=== Task to complete ===
Reproduce the lines between the one containing "Task: Uncheck avec Symbole under Poteau" and the one containing "Click the TradingView", inclusive, with no changes.

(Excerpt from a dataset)

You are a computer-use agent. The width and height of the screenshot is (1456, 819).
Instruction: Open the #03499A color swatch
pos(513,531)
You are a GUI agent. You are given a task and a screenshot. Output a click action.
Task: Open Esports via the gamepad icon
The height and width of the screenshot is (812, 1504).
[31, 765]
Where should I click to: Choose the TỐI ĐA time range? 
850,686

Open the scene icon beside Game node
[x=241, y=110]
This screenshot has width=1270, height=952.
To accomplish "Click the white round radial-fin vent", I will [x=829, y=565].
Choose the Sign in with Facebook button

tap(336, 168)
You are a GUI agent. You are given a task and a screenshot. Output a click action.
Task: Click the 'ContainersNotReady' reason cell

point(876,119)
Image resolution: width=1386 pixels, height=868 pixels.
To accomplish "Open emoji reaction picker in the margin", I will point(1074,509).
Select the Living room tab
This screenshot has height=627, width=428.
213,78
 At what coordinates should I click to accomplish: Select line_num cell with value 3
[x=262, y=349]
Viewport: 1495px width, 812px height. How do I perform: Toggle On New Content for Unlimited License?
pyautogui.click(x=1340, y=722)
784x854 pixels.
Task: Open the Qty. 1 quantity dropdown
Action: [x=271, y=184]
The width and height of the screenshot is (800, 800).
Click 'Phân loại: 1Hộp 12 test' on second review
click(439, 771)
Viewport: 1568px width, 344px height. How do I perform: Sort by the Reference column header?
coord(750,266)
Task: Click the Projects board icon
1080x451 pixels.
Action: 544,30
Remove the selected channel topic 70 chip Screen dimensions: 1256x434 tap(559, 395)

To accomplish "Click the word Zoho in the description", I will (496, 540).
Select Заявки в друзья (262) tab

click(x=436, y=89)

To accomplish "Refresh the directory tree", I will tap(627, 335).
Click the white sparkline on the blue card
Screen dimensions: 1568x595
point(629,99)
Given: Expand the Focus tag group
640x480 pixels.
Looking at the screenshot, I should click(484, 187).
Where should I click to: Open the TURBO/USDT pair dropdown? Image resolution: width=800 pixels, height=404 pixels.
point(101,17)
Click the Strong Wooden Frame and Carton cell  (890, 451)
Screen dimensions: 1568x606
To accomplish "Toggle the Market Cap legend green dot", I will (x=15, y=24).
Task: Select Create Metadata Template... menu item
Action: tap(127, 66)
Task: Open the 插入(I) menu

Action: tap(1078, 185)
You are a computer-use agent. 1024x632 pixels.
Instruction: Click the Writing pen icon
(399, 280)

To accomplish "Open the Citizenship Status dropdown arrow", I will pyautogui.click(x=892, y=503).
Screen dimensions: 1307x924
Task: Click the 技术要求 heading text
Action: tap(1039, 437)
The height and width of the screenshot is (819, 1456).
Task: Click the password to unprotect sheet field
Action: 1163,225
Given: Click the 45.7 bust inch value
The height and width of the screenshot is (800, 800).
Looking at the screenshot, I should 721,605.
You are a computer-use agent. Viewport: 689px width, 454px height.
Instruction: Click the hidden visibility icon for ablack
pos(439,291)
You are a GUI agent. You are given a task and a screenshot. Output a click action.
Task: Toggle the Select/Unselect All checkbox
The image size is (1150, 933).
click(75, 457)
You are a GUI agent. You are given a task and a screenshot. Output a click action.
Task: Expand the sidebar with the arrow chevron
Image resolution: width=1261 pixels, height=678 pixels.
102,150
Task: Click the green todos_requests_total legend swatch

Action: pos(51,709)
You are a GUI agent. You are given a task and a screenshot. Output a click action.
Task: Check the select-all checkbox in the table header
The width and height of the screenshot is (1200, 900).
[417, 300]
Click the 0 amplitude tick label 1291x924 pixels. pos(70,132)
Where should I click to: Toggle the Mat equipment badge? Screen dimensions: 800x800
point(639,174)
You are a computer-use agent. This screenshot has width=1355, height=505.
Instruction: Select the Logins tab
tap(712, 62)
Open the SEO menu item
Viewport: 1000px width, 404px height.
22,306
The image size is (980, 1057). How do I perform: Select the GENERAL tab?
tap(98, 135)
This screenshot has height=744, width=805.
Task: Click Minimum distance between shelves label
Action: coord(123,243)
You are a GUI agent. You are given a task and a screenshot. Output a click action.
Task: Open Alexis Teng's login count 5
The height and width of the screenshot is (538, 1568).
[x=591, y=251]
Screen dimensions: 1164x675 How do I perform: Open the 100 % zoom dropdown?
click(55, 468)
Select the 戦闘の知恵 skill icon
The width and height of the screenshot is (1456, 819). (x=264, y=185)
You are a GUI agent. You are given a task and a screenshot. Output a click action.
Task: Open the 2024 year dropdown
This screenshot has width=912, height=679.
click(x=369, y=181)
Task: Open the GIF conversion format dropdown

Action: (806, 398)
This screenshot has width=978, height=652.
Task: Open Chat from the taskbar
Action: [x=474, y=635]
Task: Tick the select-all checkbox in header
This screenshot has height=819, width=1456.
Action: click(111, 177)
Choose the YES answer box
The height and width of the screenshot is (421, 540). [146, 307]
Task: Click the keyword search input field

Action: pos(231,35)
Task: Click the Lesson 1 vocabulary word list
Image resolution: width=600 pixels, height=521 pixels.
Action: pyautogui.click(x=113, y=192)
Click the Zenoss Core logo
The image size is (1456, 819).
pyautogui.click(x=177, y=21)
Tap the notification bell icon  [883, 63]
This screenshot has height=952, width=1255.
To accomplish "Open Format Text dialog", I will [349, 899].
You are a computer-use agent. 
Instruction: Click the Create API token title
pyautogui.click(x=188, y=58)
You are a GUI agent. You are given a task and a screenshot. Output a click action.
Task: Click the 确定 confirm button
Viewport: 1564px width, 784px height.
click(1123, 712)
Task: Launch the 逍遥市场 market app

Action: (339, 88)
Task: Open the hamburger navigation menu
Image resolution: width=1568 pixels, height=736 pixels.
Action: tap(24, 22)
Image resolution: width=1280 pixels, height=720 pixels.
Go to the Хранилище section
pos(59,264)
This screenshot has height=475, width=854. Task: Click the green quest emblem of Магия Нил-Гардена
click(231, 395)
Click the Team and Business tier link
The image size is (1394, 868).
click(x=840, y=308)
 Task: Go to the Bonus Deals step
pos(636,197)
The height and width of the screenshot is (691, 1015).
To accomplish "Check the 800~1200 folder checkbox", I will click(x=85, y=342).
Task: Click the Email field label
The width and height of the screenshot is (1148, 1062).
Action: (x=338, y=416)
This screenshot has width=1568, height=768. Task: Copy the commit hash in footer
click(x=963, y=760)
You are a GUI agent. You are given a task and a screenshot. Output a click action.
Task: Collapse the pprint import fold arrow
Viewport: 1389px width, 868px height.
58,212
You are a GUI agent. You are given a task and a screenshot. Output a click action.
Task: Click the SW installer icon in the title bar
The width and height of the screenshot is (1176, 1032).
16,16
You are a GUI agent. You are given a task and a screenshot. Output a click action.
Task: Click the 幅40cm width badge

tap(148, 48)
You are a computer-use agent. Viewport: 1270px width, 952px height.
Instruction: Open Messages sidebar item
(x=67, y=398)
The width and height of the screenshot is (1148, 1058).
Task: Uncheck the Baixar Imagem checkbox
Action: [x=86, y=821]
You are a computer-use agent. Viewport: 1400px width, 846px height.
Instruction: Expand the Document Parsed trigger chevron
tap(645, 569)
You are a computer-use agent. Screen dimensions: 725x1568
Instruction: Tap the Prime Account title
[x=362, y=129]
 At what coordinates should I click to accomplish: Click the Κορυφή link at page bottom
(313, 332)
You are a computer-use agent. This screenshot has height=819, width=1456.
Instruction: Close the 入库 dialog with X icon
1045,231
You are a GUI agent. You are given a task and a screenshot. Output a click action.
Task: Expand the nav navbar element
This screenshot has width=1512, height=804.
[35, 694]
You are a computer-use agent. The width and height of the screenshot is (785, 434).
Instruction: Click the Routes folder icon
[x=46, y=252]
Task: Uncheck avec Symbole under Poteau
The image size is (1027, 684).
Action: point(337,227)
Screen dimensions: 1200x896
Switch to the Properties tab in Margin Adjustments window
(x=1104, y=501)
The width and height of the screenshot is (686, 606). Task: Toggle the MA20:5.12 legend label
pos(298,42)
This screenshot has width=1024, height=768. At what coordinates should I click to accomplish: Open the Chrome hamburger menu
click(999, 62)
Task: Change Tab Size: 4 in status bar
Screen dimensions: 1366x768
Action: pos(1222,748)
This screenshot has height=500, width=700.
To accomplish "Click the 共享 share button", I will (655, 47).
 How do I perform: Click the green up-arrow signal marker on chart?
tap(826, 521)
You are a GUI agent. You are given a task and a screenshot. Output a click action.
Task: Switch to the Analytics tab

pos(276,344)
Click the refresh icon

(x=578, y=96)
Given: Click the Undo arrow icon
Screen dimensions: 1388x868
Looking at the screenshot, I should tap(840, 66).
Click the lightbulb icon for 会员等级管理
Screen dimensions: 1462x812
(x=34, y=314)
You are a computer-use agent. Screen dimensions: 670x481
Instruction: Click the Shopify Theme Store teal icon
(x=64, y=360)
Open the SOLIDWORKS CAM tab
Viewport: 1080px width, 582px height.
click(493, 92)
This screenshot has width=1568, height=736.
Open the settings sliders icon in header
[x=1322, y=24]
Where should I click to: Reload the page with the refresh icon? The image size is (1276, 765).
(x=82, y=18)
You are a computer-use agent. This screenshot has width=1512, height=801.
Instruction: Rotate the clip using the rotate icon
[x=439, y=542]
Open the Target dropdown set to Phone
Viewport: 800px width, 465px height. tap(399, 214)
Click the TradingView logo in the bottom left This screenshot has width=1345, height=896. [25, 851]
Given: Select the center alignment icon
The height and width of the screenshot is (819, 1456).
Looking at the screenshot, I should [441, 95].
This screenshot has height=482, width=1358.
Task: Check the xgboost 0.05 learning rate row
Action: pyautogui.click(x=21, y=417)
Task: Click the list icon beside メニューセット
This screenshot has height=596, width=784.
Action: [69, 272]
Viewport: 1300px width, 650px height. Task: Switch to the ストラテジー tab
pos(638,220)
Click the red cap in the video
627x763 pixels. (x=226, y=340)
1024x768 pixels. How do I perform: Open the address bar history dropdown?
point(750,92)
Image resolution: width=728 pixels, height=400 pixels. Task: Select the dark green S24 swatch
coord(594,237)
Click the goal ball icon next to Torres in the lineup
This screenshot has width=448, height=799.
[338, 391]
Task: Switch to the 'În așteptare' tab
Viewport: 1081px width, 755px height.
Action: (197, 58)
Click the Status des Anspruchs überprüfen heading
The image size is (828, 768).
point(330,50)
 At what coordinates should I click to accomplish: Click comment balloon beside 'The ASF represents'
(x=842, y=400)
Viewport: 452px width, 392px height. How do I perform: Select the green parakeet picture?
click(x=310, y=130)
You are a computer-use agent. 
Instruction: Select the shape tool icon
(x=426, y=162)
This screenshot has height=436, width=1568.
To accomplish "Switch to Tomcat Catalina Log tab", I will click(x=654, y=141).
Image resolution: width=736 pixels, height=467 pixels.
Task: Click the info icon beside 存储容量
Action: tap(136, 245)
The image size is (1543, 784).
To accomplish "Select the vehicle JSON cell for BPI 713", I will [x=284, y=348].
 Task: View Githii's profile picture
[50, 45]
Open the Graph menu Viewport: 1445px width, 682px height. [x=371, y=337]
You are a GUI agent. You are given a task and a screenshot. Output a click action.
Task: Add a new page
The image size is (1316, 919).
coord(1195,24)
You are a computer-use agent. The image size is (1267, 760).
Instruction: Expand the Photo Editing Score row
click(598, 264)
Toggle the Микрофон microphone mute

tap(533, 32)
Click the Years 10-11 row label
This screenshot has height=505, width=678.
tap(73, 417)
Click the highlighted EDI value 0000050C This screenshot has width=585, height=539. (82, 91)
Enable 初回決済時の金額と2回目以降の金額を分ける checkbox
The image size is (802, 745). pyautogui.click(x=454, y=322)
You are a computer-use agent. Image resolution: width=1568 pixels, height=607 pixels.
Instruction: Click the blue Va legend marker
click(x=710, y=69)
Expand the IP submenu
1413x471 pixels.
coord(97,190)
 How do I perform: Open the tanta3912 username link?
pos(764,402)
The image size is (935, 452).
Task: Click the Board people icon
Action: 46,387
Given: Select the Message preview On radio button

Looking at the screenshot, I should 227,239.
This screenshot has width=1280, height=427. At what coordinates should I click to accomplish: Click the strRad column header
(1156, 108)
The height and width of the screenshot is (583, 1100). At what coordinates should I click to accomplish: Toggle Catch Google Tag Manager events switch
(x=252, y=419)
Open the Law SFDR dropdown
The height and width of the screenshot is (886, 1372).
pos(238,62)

=== Solution to the problem ===
Task: Uncheck avec Symbole under Poteau
The image size is (1027, 684).
Action: point(337,227)
Screen dimensions: 1200x896
Switch to the Properties tab in Margin Adjustments window
(x=1104, y=501)
The width and height of the screenshot is (686, 606). Task: Toggle the MA20:5.12 legend label
pos(298,42)
This screenshot has width=1024, height=768. At what coordinates should I click to accomplish: Open the Chrome hamburger menu
click(999, 62)
Task: Change Tab Size: 4 in status bar
Screen dimensions: 1366x768
Action: pos(1222,748)
This screenshot has height=500, width=700.
To accomplish "Click the 共享 share button", I will (655, 47).
 How do I perform: Click the green up-arrow signal marker on chart?
tap(826, 521)
You are a GUI agent. You are given a task and a screenshot. Output a click action.
Task: Switch to the Analytics tab

pos(276,344)
Click the refresh icon

(x=578, y=96)
Given: Click the Undo arrow icon
Screen dimensions: 1388x868
Looking at the screenshot, I should tap(840, 66).
Click the lightbulb icon for 会员等级管理
Screen dimensions: 1462x812
(x=34, y=314)
You are a computer-use agent. Screen dimensions: 670x481
Instruction: Click the Shopify Theme Store teal icon
(x=64, y=360)
Open the SOLIDWORKS CAM tab
Viewport: 1080px width, 582px height.
click(493, 92)
This screenshot has width=1568, height=736.
Open the settings sliders icon in header
[x=1322, y=24]
Where should I click to: Reload the page with the refresh icon? The image size is (1276, 765).
(x=82, y=18)
You are a computer-use agent. This screenshot has width=1512, height=801.
Instruction: Rotate the clip using the rotate icon
[x=439, y=542]
Open the Target dropdown set to Phone
Viewport: 800px width, 465px height. tap(399, 214)
Click the TradingView logo in the bottom left This screenshot has width=1345, height=896. [25, 851]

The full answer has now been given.